As the modified descendants of dominant species, belonging to the larger
genera, tend to inherit the advantages which made the groups to which they
belong large and their parents dominant, they are almost sure to spread
widely, and to seize on more and more places in the economy of nature. The
larger and more dominant groups within each class thus tend to go on
increasing in size, and they consequently supplant many smaller and feebler
groups. Thus, we can account for the fact that all organisms, recent and
extinct, are included under a few great orders and under still fewer
classes. As showing how few the higher groups are in number, and how
widely they are spread throughout the world, the fact is striking that the
discovery of Australia has not added an insect belonging to a new class,
and that in the vegetable kingdom, as I learn from Dr.

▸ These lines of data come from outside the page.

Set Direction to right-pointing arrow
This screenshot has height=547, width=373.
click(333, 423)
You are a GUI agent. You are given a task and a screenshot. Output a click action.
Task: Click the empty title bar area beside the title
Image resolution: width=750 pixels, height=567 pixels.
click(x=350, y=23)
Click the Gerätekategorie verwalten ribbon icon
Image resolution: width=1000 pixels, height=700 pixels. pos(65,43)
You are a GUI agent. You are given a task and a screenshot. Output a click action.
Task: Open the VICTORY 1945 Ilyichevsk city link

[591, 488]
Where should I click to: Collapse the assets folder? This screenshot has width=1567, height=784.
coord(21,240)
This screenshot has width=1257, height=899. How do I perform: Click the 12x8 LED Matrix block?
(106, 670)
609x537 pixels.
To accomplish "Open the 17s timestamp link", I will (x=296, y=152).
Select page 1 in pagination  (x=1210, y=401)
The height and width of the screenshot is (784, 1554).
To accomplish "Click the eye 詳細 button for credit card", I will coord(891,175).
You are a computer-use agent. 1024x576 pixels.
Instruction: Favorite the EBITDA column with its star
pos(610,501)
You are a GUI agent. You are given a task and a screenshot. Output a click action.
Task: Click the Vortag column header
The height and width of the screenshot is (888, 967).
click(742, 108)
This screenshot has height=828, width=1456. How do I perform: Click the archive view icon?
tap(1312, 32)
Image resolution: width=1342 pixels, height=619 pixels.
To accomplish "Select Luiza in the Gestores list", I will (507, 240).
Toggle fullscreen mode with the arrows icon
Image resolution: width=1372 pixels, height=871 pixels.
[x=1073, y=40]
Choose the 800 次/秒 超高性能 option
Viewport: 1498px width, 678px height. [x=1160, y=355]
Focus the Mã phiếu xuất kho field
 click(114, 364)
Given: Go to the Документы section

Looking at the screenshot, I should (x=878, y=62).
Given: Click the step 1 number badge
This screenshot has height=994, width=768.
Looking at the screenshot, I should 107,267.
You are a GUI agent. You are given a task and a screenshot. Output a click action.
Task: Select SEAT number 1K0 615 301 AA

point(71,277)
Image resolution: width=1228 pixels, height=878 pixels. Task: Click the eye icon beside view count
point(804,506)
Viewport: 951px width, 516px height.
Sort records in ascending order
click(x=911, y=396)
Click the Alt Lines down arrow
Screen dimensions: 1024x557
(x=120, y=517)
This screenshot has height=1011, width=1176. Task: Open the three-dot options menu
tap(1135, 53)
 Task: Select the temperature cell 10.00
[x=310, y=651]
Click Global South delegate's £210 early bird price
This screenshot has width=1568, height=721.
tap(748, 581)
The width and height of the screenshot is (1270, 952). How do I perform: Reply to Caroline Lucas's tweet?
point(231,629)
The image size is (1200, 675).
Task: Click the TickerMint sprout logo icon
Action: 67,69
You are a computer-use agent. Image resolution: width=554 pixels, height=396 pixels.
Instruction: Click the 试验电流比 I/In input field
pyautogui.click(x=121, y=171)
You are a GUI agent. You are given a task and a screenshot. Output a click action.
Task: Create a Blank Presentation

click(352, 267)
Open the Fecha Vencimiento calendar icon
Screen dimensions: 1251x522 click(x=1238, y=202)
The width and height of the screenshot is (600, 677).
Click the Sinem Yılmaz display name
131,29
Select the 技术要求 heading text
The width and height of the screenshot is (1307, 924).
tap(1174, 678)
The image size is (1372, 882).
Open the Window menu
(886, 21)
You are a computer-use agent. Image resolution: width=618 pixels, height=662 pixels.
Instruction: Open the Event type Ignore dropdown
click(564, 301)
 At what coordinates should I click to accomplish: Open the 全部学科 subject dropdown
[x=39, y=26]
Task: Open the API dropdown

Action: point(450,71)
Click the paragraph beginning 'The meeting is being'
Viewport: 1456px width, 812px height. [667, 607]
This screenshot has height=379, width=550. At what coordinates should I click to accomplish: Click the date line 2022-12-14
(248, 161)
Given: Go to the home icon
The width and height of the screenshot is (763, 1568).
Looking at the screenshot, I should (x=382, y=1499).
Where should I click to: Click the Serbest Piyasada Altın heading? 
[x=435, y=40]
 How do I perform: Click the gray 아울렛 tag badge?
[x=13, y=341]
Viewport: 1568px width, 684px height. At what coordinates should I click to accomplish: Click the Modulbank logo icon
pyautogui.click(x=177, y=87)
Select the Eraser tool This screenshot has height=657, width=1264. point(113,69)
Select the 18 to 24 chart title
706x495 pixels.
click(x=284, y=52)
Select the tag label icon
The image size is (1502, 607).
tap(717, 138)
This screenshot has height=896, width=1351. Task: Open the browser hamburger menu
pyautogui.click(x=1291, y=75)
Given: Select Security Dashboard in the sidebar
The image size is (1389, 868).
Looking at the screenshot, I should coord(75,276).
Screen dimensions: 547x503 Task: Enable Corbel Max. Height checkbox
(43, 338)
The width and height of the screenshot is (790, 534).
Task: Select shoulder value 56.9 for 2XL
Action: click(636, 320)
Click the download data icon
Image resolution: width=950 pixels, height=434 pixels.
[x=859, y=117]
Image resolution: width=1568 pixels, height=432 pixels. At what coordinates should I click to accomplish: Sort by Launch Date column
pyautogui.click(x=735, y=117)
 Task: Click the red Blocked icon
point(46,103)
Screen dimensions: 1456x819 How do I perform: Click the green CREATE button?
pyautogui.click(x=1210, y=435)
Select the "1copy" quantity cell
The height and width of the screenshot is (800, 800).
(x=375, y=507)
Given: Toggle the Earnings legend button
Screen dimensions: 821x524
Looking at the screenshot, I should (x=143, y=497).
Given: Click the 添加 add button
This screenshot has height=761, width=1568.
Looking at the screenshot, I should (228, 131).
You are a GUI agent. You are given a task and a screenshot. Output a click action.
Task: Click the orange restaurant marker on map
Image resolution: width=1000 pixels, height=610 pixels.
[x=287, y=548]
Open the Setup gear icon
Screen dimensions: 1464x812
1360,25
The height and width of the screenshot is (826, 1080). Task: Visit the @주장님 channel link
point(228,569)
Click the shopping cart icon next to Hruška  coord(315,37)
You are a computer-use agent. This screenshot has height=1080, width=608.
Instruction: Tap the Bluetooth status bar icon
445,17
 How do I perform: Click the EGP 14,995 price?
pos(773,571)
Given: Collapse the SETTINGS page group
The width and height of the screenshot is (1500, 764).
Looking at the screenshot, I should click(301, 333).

Hooker, it has added
only two or three families of small size.
In the chapter on geological succession I attempted to show, on the
principle of each group having generally diverged much in character during
the long-continued process of modification, how it is that the more ancient
forms of life often present characters in some degree intermediate between
existing groups. As some few of the old and intermediate forms having
transmitted to the present day descendants but little modified, these
constitute our so-called osculant or aberrant groups. The more aberrant
any form is, the greater must be the number of connecting forms which have
been exterminated and utterly lost. And we have evidence of aberrant
groups having suffered severely from extinction, for they are almost always
represented by extremely few species; and such species as do occur are
generally very distinct from each other, which again implies extinction.
The genera Ornithorhynchus and Lepidosiren, for example, would not have
been less aberrant had each been represented by a dozen species, instead of
as at present by a single one, or by two or three. We can, I think,
account for this fact only by looking at aberrant groups as forms which
have been conquered by more successful competitors, with a few members
still preserved under unusually favourable conditions.